There’s no need to go crazy. Some waters are fine to just look at.
This
is a strange book – gentle and bucolic, but also thoroughly engaging. Deakin
was a man after my own heart. So I was saddened to discover that Roger died in
2006 after the sudden onset of cancer – just four months in between diagnosis and
death. He was 63. I was sadder still to discover that the house with the moat
now belongs to someone else, and was (perhaps understandably) changed from the
semi-feral state its famous incumbent preferred.
Walnut
Tree Farm as it was - like the author - has gone beyond the physical realm. But
with this book and two others he left us, we can dip into that wet, green
paradise whenever we like.
As
he swims in the Cam, Deakin imagines nymphs and dryads sharing the lonely
places with him. He reflects on how many of the great poets were swimmers, and
enjoys following in the wake of Frost, Byron and others. If their shades do
haunt these drenched spots, then Deakin has surely joined them.
Roger
Deakin enjoys cult appeal and famous admirers – to mark his 70th
birthday two years ago, many of them gathered to celebrate in several public
events. Many of his adepts, such as Robert Macfarlane (his literary executor)

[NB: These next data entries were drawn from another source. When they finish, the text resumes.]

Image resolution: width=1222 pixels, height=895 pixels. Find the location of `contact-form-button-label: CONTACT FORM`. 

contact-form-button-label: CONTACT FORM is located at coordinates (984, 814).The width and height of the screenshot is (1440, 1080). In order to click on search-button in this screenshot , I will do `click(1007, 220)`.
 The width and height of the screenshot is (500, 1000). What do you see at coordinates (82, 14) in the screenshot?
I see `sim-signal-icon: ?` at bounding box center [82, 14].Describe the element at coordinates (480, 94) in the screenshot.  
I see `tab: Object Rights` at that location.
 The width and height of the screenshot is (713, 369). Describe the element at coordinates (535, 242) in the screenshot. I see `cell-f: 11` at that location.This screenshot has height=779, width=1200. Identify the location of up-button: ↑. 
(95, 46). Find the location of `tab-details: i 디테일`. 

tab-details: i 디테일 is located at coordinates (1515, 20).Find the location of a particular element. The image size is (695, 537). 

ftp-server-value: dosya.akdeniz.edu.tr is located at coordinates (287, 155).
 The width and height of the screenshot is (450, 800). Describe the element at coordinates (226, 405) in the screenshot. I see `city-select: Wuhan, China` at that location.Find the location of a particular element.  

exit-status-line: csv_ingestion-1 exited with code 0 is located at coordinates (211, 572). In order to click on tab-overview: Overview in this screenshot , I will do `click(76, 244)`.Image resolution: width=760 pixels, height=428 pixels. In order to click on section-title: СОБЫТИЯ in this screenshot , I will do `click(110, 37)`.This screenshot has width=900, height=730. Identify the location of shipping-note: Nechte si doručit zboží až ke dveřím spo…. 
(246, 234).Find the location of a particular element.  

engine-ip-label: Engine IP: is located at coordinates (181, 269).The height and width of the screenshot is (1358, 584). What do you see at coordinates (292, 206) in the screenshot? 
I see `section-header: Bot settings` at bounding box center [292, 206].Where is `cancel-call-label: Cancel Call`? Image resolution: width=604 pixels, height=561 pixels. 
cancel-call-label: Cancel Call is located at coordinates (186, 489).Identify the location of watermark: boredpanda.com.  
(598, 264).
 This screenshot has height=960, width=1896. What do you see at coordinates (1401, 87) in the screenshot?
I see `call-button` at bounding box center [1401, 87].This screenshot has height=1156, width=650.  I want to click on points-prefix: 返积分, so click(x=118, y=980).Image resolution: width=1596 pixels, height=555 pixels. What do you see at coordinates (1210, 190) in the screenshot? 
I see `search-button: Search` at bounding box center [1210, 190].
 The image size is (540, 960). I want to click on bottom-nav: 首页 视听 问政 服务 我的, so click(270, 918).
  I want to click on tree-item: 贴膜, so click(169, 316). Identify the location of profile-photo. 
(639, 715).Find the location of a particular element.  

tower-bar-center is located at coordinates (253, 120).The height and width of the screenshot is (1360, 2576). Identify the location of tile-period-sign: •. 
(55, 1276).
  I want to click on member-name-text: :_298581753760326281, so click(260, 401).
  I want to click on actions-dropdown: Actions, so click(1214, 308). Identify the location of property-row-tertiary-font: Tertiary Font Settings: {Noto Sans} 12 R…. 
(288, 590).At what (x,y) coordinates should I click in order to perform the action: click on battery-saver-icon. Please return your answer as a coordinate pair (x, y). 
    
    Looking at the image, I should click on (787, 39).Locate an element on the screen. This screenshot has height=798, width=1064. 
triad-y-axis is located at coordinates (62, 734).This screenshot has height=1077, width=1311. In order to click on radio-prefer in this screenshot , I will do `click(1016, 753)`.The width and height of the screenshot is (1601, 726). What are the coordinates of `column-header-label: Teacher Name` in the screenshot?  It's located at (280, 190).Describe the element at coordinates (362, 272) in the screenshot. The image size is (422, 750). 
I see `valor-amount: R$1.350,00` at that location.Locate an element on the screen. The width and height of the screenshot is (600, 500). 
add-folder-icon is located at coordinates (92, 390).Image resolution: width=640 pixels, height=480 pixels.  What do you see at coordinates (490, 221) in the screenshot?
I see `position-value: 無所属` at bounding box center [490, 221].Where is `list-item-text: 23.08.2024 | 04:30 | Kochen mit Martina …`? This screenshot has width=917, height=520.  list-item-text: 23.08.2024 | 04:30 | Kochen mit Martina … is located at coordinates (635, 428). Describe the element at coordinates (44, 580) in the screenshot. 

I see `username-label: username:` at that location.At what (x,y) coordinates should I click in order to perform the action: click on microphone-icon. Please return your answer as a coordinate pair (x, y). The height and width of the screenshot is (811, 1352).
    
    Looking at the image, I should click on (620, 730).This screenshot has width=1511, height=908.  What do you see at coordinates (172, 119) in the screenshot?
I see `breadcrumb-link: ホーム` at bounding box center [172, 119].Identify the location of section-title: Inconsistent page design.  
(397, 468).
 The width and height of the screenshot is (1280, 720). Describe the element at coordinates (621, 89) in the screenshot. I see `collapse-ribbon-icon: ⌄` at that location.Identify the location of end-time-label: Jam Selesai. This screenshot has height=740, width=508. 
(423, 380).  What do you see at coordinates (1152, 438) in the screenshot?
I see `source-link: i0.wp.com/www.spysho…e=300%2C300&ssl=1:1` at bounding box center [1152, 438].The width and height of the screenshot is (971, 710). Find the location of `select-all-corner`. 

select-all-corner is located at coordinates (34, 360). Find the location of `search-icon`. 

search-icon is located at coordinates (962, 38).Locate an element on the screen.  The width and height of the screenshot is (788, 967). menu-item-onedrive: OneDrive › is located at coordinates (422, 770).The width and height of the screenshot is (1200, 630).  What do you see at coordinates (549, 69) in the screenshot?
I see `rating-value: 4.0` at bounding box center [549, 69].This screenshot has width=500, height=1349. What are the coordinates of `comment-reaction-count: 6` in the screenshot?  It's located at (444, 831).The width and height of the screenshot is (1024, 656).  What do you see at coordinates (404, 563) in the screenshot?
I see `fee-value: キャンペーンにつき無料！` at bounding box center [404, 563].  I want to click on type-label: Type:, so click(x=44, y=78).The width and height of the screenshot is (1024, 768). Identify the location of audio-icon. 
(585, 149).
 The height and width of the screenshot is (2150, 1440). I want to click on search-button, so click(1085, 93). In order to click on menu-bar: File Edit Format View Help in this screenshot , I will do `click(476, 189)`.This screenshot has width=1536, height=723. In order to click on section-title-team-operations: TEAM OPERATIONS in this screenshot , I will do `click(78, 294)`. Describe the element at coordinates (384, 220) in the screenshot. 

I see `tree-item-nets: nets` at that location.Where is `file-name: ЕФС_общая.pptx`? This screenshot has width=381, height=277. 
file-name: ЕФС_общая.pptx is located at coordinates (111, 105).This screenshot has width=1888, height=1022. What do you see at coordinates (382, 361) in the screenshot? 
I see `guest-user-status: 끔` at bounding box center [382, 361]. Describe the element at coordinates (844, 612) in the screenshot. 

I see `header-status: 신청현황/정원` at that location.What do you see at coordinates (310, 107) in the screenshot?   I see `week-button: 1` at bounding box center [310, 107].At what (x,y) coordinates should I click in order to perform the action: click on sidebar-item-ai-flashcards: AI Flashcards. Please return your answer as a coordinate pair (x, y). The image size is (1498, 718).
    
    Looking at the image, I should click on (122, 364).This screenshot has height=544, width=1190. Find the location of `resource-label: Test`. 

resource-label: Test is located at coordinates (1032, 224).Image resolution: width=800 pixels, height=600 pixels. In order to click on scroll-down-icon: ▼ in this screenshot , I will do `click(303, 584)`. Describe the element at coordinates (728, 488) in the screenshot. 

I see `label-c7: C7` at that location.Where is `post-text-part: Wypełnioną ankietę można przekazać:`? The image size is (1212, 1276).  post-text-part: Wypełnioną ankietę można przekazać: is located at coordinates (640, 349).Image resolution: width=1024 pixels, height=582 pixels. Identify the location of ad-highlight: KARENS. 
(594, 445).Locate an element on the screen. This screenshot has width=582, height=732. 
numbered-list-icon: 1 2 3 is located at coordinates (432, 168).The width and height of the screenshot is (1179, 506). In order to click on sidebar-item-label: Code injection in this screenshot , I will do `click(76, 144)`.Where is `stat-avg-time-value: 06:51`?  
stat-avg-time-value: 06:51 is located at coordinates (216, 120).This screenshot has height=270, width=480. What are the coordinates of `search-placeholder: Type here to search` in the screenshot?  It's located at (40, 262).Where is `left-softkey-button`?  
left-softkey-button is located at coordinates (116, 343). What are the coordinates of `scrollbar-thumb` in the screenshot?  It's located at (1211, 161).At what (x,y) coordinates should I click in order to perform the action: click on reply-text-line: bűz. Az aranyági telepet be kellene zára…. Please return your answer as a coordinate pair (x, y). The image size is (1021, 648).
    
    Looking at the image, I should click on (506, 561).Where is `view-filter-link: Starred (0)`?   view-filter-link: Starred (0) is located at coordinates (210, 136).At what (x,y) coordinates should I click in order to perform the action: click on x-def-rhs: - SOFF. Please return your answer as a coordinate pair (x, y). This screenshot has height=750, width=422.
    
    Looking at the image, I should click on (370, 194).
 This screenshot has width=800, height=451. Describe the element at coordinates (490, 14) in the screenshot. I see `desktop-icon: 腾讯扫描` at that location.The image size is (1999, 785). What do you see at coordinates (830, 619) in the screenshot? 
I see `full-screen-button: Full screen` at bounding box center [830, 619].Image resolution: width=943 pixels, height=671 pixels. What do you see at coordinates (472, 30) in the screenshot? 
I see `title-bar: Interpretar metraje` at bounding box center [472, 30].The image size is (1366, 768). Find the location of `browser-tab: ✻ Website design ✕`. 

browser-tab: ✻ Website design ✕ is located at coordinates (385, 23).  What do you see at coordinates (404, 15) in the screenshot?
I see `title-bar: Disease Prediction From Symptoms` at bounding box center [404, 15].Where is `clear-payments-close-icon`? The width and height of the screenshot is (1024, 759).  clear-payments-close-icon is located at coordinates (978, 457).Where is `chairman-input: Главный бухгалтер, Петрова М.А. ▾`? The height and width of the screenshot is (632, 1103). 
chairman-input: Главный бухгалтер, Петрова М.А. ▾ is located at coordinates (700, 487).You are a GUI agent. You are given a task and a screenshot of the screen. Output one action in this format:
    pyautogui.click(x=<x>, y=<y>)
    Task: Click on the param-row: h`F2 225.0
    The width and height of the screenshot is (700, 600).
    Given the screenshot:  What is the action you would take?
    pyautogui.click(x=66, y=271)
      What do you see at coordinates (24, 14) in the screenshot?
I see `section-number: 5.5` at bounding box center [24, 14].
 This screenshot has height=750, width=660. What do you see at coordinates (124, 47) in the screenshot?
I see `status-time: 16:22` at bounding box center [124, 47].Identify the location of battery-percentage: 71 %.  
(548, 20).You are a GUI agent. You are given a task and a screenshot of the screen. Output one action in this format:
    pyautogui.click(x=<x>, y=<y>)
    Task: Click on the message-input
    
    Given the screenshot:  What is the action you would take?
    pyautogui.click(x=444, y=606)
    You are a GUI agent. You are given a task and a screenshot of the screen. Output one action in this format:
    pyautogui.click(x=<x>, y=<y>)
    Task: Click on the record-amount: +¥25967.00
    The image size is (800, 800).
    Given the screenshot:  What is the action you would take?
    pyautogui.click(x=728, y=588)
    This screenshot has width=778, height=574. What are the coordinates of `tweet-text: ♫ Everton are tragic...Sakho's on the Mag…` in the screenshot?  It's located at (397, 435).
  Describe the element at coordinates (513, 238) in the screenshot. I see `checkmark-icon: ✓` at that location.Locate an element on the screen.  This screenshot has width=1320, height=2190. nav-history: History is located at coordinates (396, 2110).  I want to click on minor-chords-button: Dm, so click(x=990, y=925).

are working in letters today, contributing to what I feel sure is a golden age
of British nature writing. As financial uncertainty hobbles the western world
and the global environment seems throttled by nefarious human agency in pursuit
of profit, it’s fitting that our thinkers and poets increasingly turn to nature
for succour. Deakin’s name must be included in the pantheon of great English
pastoral voices.
He
left us two other books to enjoy, which I’ll get to sooner rather than later.
But if I’m granted the time, I’ll return to this one, and hopefully in more
pleasant circumstances than those in which I found it. It’ll feel less like a
life ring, and more of a jolly paddle by the seaside on a lovely day.